Led by the Rev. Patrick Mahoney (2nd from R), a small group of pro-life activists kneel and pray in front of the U.S. Supreme Court on May 11, 2022, in Washington, D.C.
Led by the Rev. Patrick Mahoney (2nd from R), a small group of pro-life activists kneel and pray in front of the U.S. Supreme Court on May 11, 2022, in Washington, D.C. | Drew Angerer/Getty Images

The unprecedented revelation of the draft of a majority opinion by Justice Samuel Alito in Dobbs v. Jackson Women’s Health Organization likely signals a repudiation of the Court’s opinion in Roe v. Wade (1973).  For close to 50 years, Roe has provided relatively broad nationwide protections for women and their doctors to abort unwanted or dangerous pregnancies.  

Although most commentators have argued for or against the decision on policy grounds or on the basis of perceived public opinion, a popular argument against Alito’s opinion is that it overturns precedent, or what lawyers and scholars call stare decisis. This criticism is particularly relevant to this case because some sitting justices who appear ready to side with Alito have previously expressed support for this doctrine specifically in reference to the decision in Roe v. Wade during their Senate confirmation hearings. Moreover, the Court supported the application of this doctrine to abortion in Planned Parenthood of Southeastern Pennsylvania v. Casey (1992).

Dataset excerpts:
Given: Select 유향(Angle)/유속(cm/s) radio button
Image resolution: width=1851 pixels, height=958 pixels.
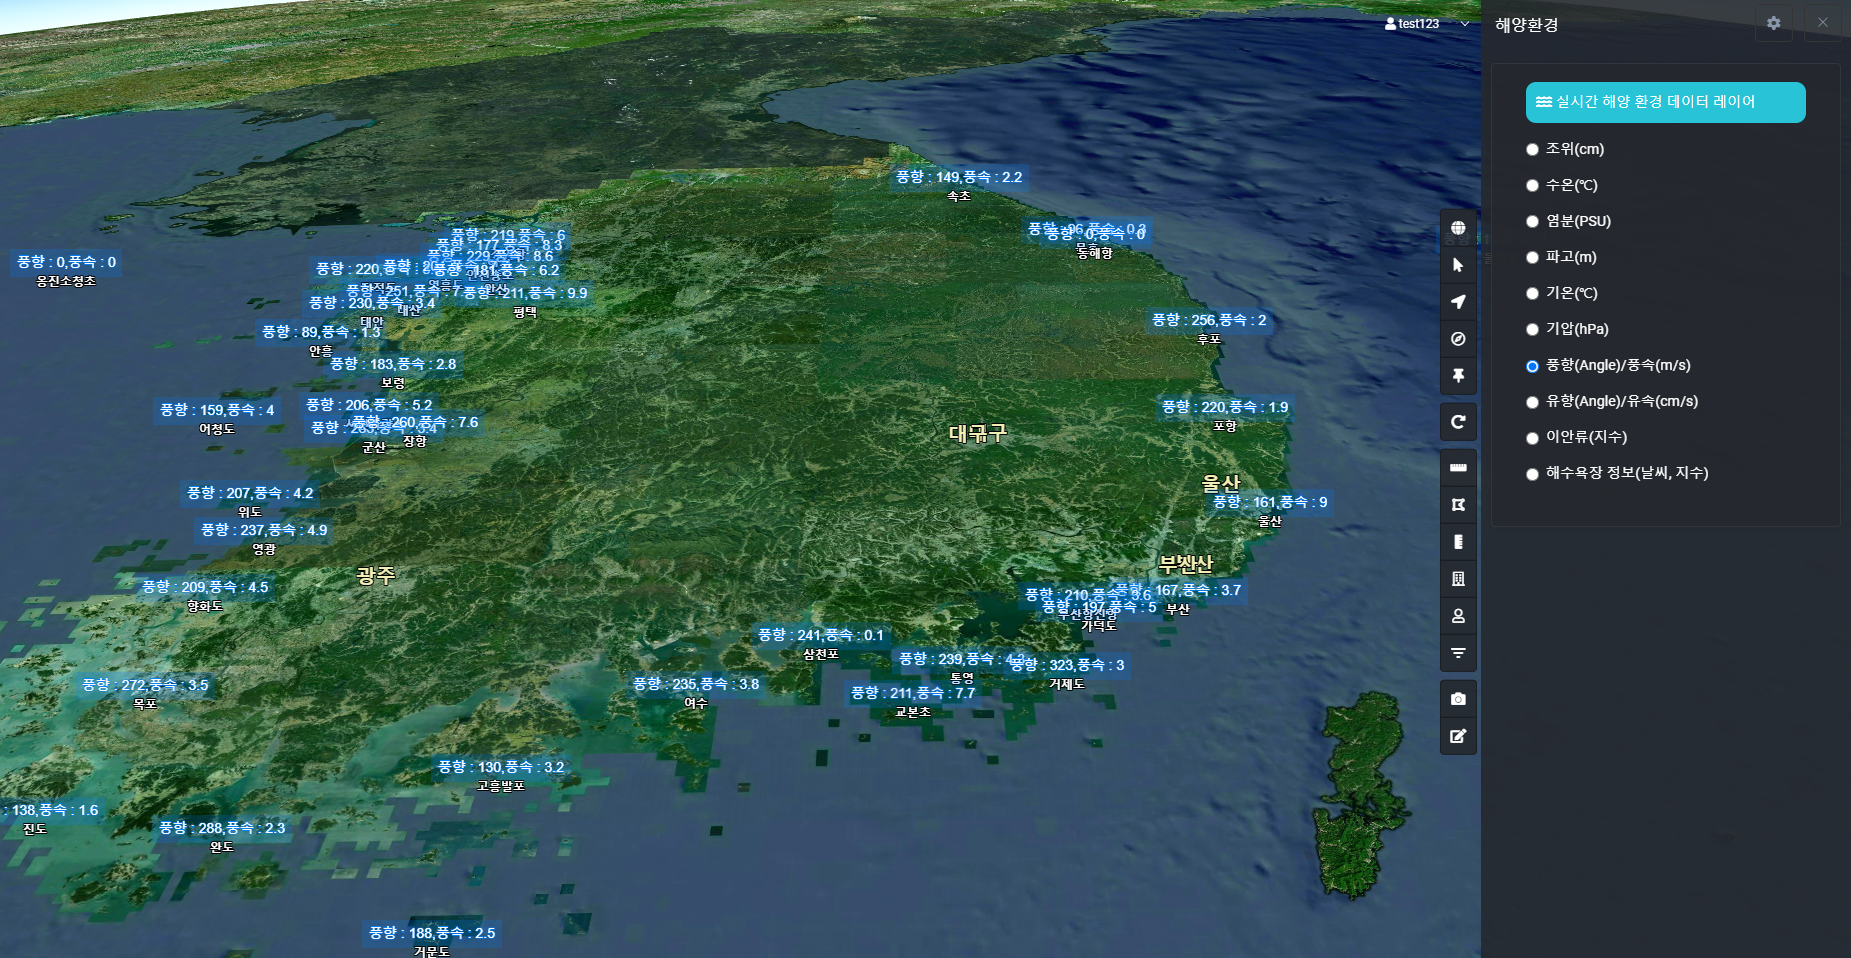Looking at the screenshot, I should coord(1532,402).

* * *

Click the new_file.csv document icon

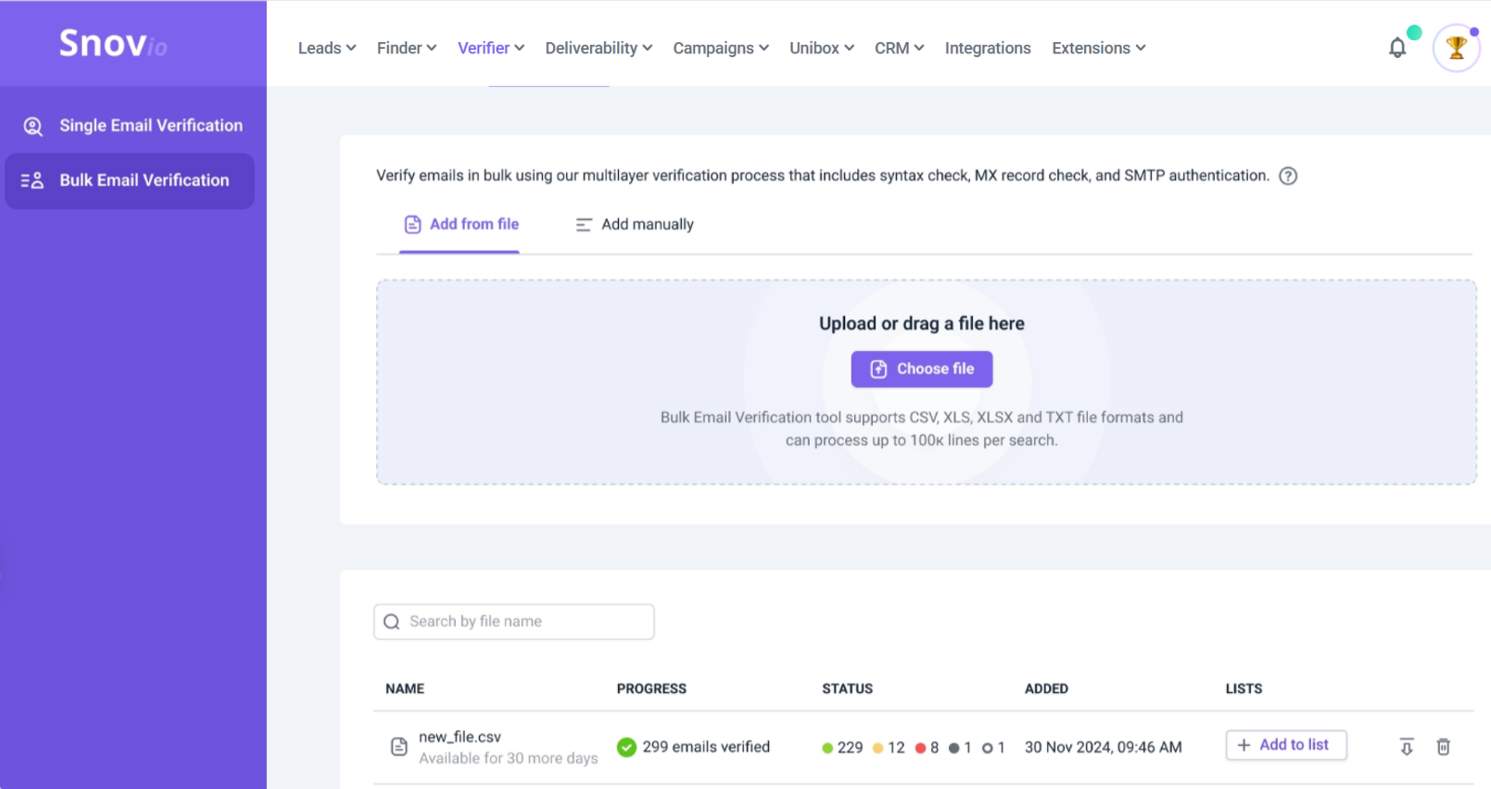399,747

Required task 1:
From the passage on the leaked Dobbs draft opinion, list every court case it names.
Required task 2:
Update the passage on the leaked Dobbs draft opinion by writing it out from "Although most commentators" up to and including "v. Casey (1992).", with "doctrine" changed to "principle".
Required task 3:
Write the next part of the passage on the leaked Dobbs draft opinion, starting right after its final sentence.

Final answer 1:
Dobbs v. Jackson Women’s Health Organization
Roe v. Wade (1973)
Planned Parenthood of Southeastern Pennsylvania v. Casey (1992)

Final answer 2:
Although most commentators have argued for or against the decision on policy grounds or on the basis of perceived public opinion, a popular argument against Alito’s opinion is that it overturns precedent, or what lawyers and scholars call stare decisis. This criticism is particularly relevant to this case because some sitting justices who appear ready to side with Alito have previously expressed support for this principle specifically in reference to the decision in Roe v. Wade during their Senate confirmation hearings. Moreover, the Court supported the application of this principle to abortion in Planned Parenthood of Southeastern Pennsylvania v. Casey (1992).

Final answer 3:
As that opinion declared, the law provides stability. The longer the law is in place, the greater the presumption for its continuance should be, especially in a decision like Roe, in which the Court was unified (it was a 7-2 decision), and in which it meticulously explained its reasoning. In Planned Parenthood, Justices Sandra Day O’Connor, Anthony Kennedy, and David Souter further argued that the decision had proven to be workable, that it had created a strong “reliance interest” among women who planned their lives knowing they would control the decision to keep or terminate a pregnancy for themselves, and that reversing decisions could undermine the legitimacy of the court.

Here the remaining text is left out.